Cellulaire agricultuur

Kweekvlees, kweekvis (niet te verwarren met gekweekte vis) en diervrije zuivel als alternatief voor dierlijke producten maken een opmars en zouden onze eiwitvoorziening in de toekomst behoorlijk kunnen veranderen.
Uitleg
In 2024 vonden de eerste proeverijen met kweekvlees plaats in Nederland. Wageningen University & Research werkt mee aan de ontwikkeling van diervrije producten via cellulaire agricultuur. Waarom? Om op een efficiënte manier gezond en veilig voedsel te produceren en zo de wereld te voeden in een veranderend klimaat.
Veelgestelde vragen over dit onderwerp
Cellulaire agricultuur, of cellulaire landbouw, is een manier om dierlijke producten te maken met gekweekte dierlijke, plantaardige of microbiële cellen in plaats van in dieren. Die methode maakt producten zoals kweekvlees, kweekvis, diervrij leer en diervrije zuivel mogelijk.
Vlees dat we normaal gesproken eten bestaat uit spiercellen en vetcellen van dieren. Kweekvlees start vanuit een klompje cellen van een levend dier, ter grootte van een sesamzaadje. Om kweekvlees zoveel mogelijk dezelfde smaak en textuur te geven als ‘echt’ vlees, worden die cellen doorgekweekt in een voedingsrijke vloeistof tot diezelfde spier- en vetcellen. Samen vormt dat een stukje kweekvlees. Een andere optie is om een hybride product te maken waarbij gekweekte dierlijke cellen, zoals spier- en vetcellen worden gemengd met plantaardig materiaal om bijvoorbeeld hamburgers, kipnuggets en worstjes te maken.

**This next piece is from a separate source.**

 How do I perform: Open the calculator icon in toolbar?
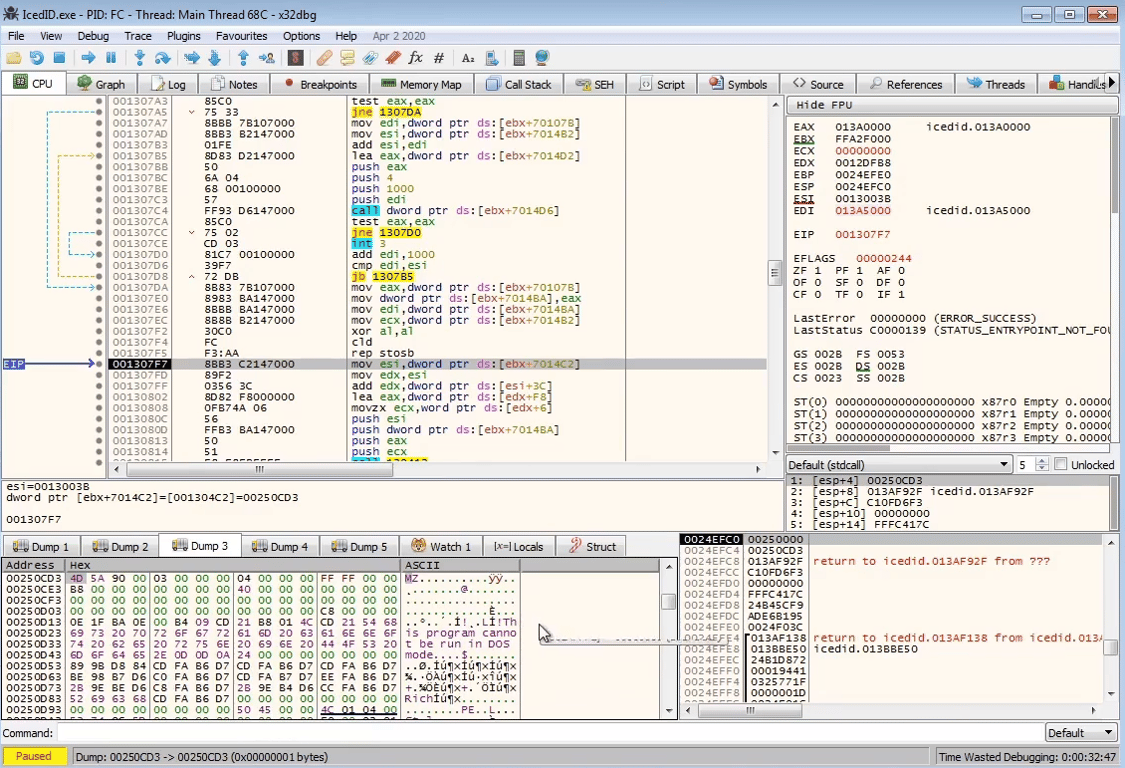click(519, 58)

De productie van zuivelproducten zoals diervrije melk en kaas zonder koe is een andere tak van cellulaire agricultuur, waarbij onderzoekers precisiefermentatie inzetten. Daarbij passen onderzoekers het DNA van micro-organismen, zoals gist, aan zodat ze stofjes maken die ze van nature niet produceren. Neem bijvoorbeeld kaas: om dat te maken hebben we caseïne-eiwitten uit melk nodig. Die zorgen voor de gelstructuur van zuivelproducten. Binnen de cellulaire agricultuur maken onderzoekers die eiwitten in gist, door het caseïne-DNA van een koe toe te voegen aan de gist. Daarmee transformeren ze de gist in een minifabriekje die het melkeiwit caseïne maakt. Zo kunnen ze van diervrije melk diervrije kaas maken.
Hoewel er voor kweekvlees- en vis geen dieren hoeven te sterven, moeten dieren wel steeds cellen afstaan. Zouden we in theorie alle vleesconsumptie in Nederland vervangen door kweekvlees, dan zijn daar jaarlijks ongeveer 1 miljoen biopten voor nodig. Dat is dus best veel. Maar er is een mogelijke oplossing. Onderzoekers ontwikkelden een methode waarbij ze normale dierlijke cellen herprogrammeren tot een soort stamcellen. Die cellen kunnen oneindig delen zonder dat het DNA langzaam afbreekt, zoals bij andere cellen.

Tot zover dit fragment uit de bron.